Electric vehicles have the potential to reshape the transportation sector globally, drastically cutting carbon emissions and clearing the way for significant climate progress. Many EV owners charge their cars at home using a wall-mounted charger. This arrangement works for most people, because the average EV use is well within the range of today's electric vehicles. However, two major difficulties arise. First, for drivers who live in apartments, parking garages are rarely equipped with charging infrastructure, and installing such infrastructure may be cost prohibitive for building managers. Second, expanded charging infrastructure is needed for EVs to make long-distance trips that require multiple stops for charging. When it comes to longer trips, EV owners can experience "range anxiety," the fear that the car will run out of power before reaching a suitable (and functioning) charging station. Hence, building a robust public "fuelling" network of charging stations is the key to a successful EV market. At home - followed by the workplace - remains the most favourable location for EV charging. Which means that the market for public charging stations is in DC fast charging targeted at on-the-go, cross-country (long-range) driving, and in emergencies.
 
It's a classic chicken-versus-egg scenario. Do public charging stations help drive EV adoption, or does greater EV adoption demand a more comprehensive public charging infrastructure? In what has been equivalent to a land-grab, some charging providers are competing for space at libraries, museums, parks, retailers, municipal parking garages and anywhere else that is willing to install a station. Stakeholders need to abandon the current model of using public funds and grants to install stations. Historically, such large projects have tended to be unprofitable due to high upfront costs; electric car use will need to become more widespread before they can turn a profit. The ideal end state is a sustainable, market-driven industry. It will never reach that status unless it unlocks a real value proposition. This report provides an analysis into how electric power utilities, private charging companies, automakers, and property owners each have roles in developing the charging infrastructure network.
 
Managing the potential incremental energy demand that EV charging could put on the grid is crucial. Expert assessments vary on how much electricity demand will increase with widespread EV use. The US Department of Energy predicts a 38% increase in electricity consumption by 2050, mostly due to a high penetration of electric vehicles. Smart charging technology and off-grid charging solutions, which are covered in this report, will become more favourable where grids do not have the available excess capacity to generate increased amounts of power with existing infrastructure.
 
At IDTechEx, we believe the electric vehicle industry will not be derailed and will continue with its staggering momentum. Over the coming decade, demand for charging infrastructure will be driven by over 175 million BEV + PHEV vehicles in-use globally including passenger cars, buses, trucks, and vans. The benefits of the electric vehicle transition are at least an order of magnitude greater than charging infrastructure costs, making charging infrastructure a modest down payment to decarbonize the transport sector.

=== What you will do ===
What does the EV charging passage say between "Managing the potential" and "with existing infrastructure.", inclusive? Output that span verbatim. The items that come next are separate material, unrelated to this passage.

Stored entries:
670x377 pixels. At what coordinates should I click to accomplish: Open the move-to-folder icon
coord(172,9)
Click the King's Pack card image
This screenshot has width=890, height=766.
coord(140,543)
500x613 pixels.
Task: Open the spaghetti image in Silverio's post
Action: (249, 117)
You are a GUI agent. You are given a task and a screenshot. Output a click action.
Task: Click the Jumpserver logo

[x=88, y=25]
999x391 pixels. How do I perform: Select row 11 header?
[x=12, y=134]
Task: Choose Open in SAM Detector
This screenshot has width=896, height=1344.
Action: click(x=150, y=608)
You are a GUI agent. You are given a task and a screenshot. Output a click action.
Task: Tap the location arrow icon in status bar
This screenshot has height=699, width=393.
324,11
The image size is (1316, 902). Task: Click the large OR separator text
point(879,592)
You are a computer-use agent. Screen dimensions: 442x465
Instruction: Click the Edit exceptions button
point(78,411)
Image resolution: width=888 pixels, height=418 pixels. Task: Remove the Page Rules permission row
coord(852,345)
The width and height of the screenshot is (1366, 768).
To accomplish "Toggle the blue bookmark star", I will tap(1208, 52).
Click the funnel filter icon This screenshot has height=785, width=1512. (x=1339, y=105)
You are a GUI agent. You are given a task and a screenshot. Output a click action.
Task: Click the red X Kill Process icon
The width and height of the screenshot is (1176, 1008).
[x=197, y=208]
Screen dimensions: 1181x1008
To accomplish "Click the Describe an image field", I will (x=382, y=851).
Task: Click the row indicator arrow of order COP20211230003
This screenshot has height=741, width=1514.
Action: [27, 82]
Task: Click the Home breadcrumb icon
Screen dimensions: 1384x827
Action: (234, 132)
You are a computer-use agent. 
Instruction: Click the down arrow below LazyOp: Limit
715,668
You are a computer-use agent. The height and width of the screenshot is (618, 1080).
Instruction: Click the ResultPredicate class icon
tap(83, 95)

=== Output of the exercise ===
Managing the potential incremental energy demand that EV charging could put on the grid is crucial. Expert assessments vary on how much electricity demand will increase with widespread EV use. The US Department of Energy predicts a 38% increase in electricity consumption by 2050, mostly due to a high penetration of electric vehicles. Smart charging technology and off-grid charging solutions, which are covered in this report, will become more favourable where grids do not have the available excess capacity to generate increased amounts of power with existing infrastructure.